Outcome-based Learning


Definition

In outcome-based learning, all school programs and instructional efforts are designed to have produced specific, lasting results in students by the time they leave school.

Basic Elements

One of the leading examples of an outcome-based learning program is the Outcome-Driven Developmental Model (ODDM) of the school system in Johnson City, New York. The principles followed by outcome-based learning practitioners include:

  1. Clarity of focus around significant, culminating exit outcomes, which are defined by each school
  2. Expansion of available time and resources so that all students successfully reach the exit outcomes
  3. Consistent, high expectations of 100% success
  4. Explicit relationships between any learning experience and the ultimate outcomes to which that experience is essential

Under OBE, curriculum design includes these steps:

Discern future conditions

Derive exit outcomes

Develop performance indicators

Design learning experiences

Determine instructional strategies

Deliver instruction

Document results

Determine advancement

Reading

Successful Schooling for All: A Primer on Outcome-Based Education and Mastery Learning, Gray, I. Lee (Ed.).
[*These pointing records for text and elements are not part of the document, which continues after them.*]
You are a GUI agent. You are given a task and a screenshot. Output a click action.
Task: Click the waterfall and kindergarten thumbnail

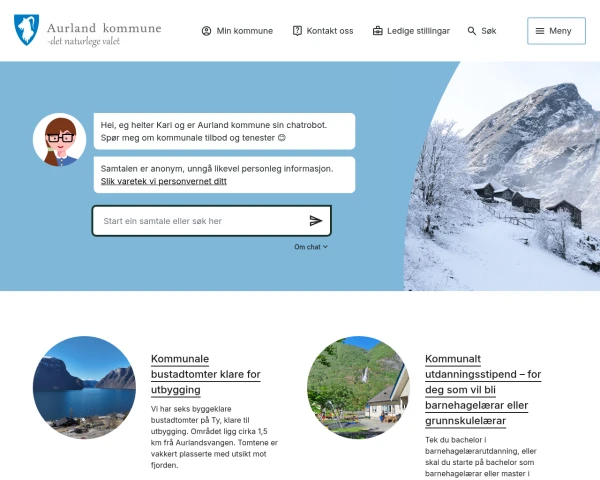(x=359, y=387)
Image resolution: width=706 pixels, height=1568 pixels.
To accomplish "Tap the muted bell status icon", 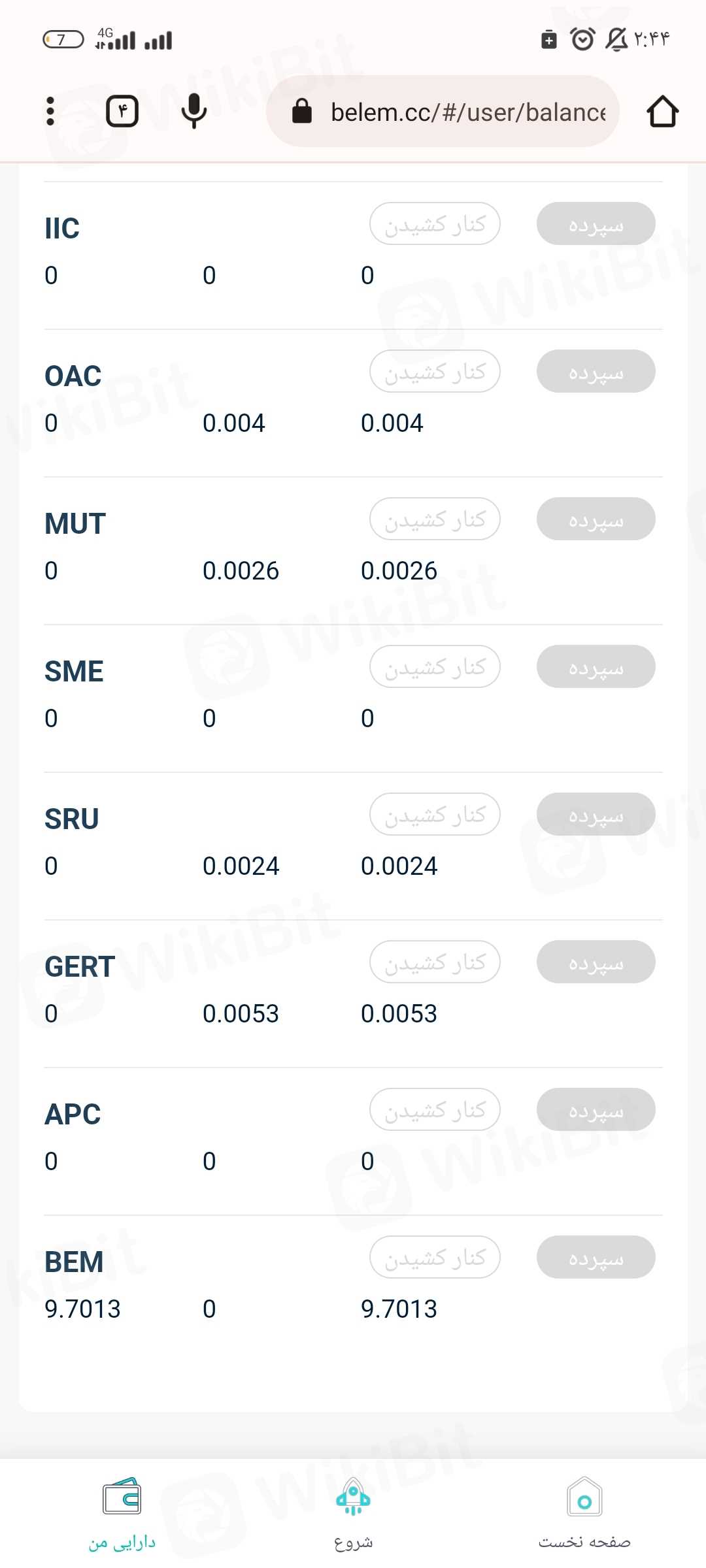I will (616, 39).
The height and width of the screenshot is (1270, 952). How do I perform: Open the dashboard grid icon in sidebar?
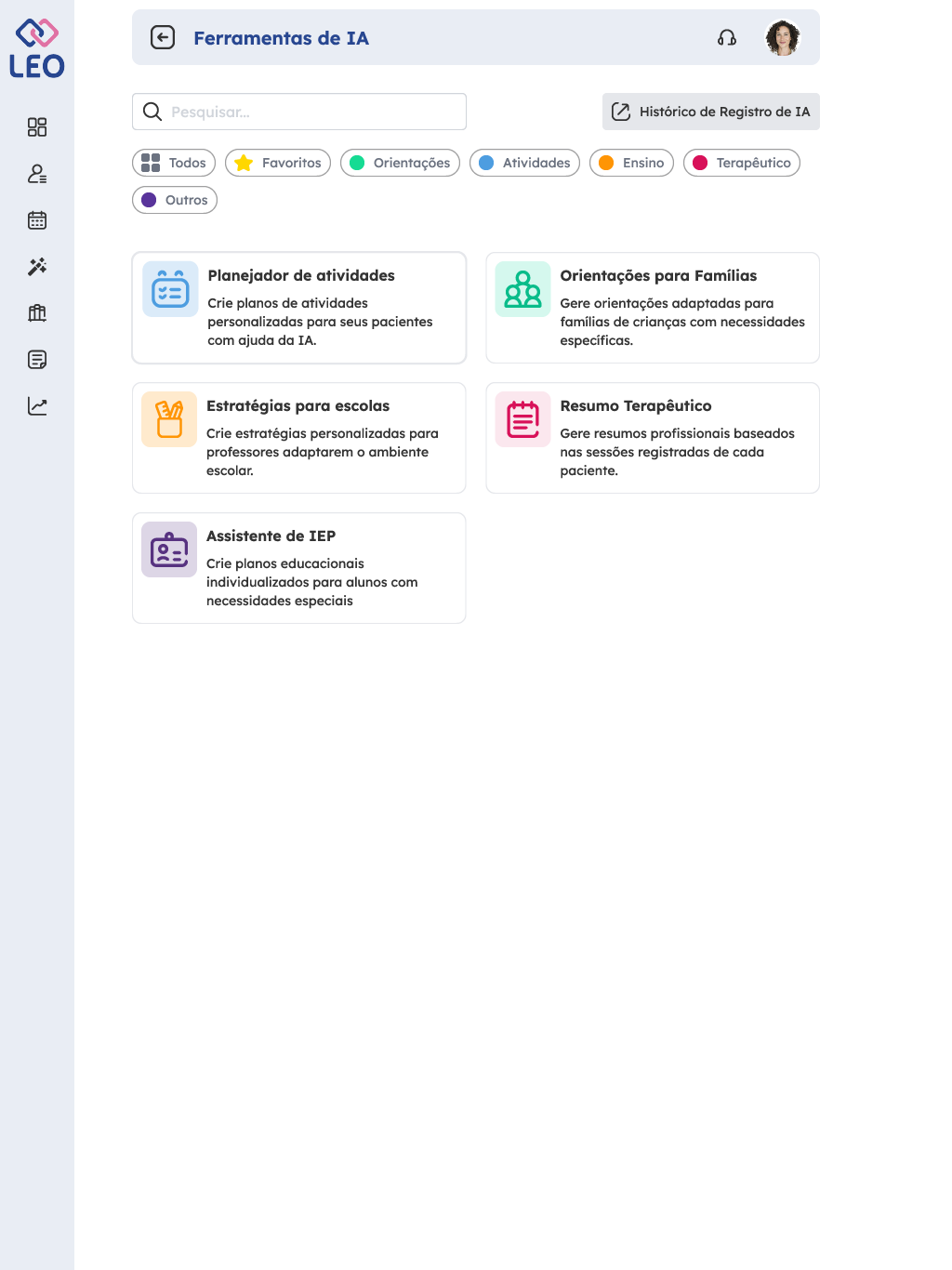coord(37,127)
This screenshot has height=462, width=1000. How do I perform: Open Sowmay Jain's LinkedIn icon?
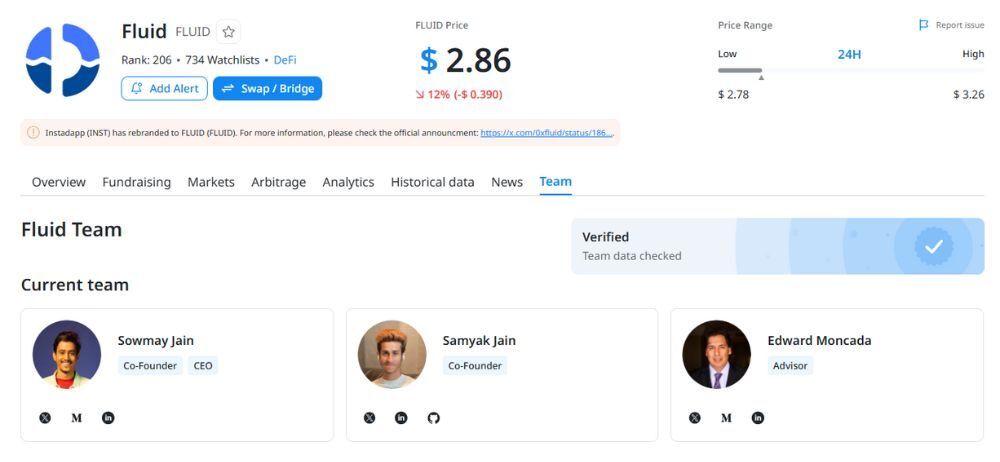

Network for Outcome-Based Schools, Johnson City Central Schools, 666 Reynolds Road, Johnson City, NY 13790. (1-9 copies $10.95 each)


About the author -

On Purpose Associates


One Response to Outcome-based Learning

  1. Kenny Dunn says:

    I think some of this is good, although I would not develop a curriculum based solely on this–because predicting the future is virtually impossible: for example, for some students a focus on “shop” and hands on learning will be the rest of their lives at work; while others need a curriculum to exclusively prepare them for college. Andyet, throughout life, times and circumstances change. During this, the information age, for example, most manufacturing jobs are gone, and the curriculum needs to support an intellectual “lifetime of learning,” that, amazingly, did not really exist 30 years ago: gone are the days when a student could get a high school diploma, and retire at 60 with two different pensions. Today, I beleive students can expect to, instead of going to and from work–going to work, and to and from college all of their lives.